Bekannt wurde Leibovitz, Tochter eines US-Offiziers und einer Tänzerin, 1975 durch ihre Bildreportage von der Amerika-Tournee der Rolling Stones. So nah wie sie war bisher keiner an die britischen Rockmusiker herangekommen: Leibovitz zeigt sie im Rausch, kotzend, mit Fans, mit Kindern. "Auf ihren Bildern sieht man erstmals die Seele des Rock 'n' Roll", steht in der Zeitschrift "Max". "Fünf Jahre habe ich mich von dieser Zeit erholen müssen", sagte Leibovitz dazu.

1983 wechselte sie zum Hochglanzmagazin "Vanity Fair", übernahm Werbeaufträge und begab sich damit in die Branche, in der Glamour und Schein die größte Rolle spielen. Aus Annie Leibovitz ist die First Lady der Fotografie geworden, die teuerste Fotografin der Welt; für ein Shooting soll sie zwischen 25 000 und 100 000 Dollar verlangen.

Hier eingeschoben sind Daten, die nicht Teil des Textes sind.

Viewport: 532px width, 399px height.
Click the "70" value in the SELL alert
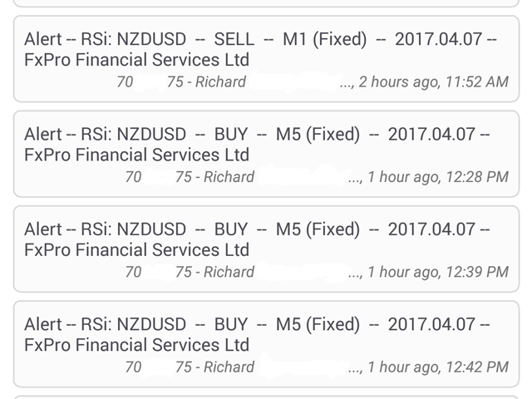tap(125, 81)
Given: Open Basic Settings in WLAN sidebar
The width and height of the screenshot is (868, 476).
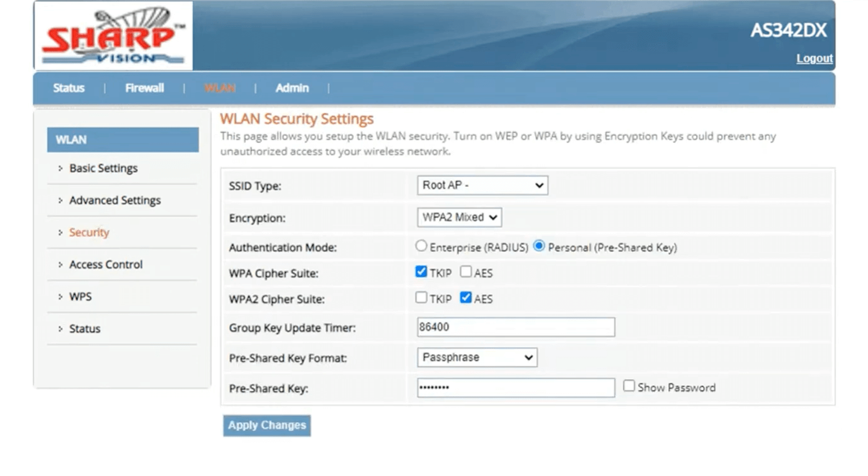Looking at the screenshot, I should tap(103, 169).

Doch dafür bereitet sie sich auch gründlich vor. Für ihr jüngstes Werk, ein Porträt von Tom Cruise und Katie Holmes mit Tochter, lebte Leibovitz zwei Wochen mit der Familie auf deren Anwesen in Colorado. Die Aufnahmen, die "Vanity Fair" derzeit auf seinem Oktobertitel zeigt, sind wie immer sehr gelungen. Doch Leibovitz soll hinterher erzählt haben, dass kaum eine Aufnahme in ihrer gesamten Karriere nerviger gewesen sei.

Kein Wunder, wenn zwei Kontrollfreaks wie Cruise und Leibovitz aufeinandertreffen.